> [WHAT YOU NEED TO DO]: Would you please write out each entry that follows, exactly as written?

> [DATA]:

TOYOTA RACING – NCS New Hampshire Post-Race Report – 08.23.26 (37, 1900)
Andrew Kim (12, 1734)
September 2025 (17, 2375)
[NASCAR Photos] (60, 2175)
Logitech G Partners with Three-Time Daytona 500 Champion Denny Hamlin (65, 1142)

> [OUTPUT]:
TOYOTA RACING – NCS New Hampshire Post-Race Report – 08.23.26 (37, 1900)
Andrew Kim (12, 1734)
September 2025 (17, 2375)
[NASCAR Photos] (60, 2175)
Logitech G Partners with Three-Time Daytona 500 Champion Denny Hamlin (65, 1142)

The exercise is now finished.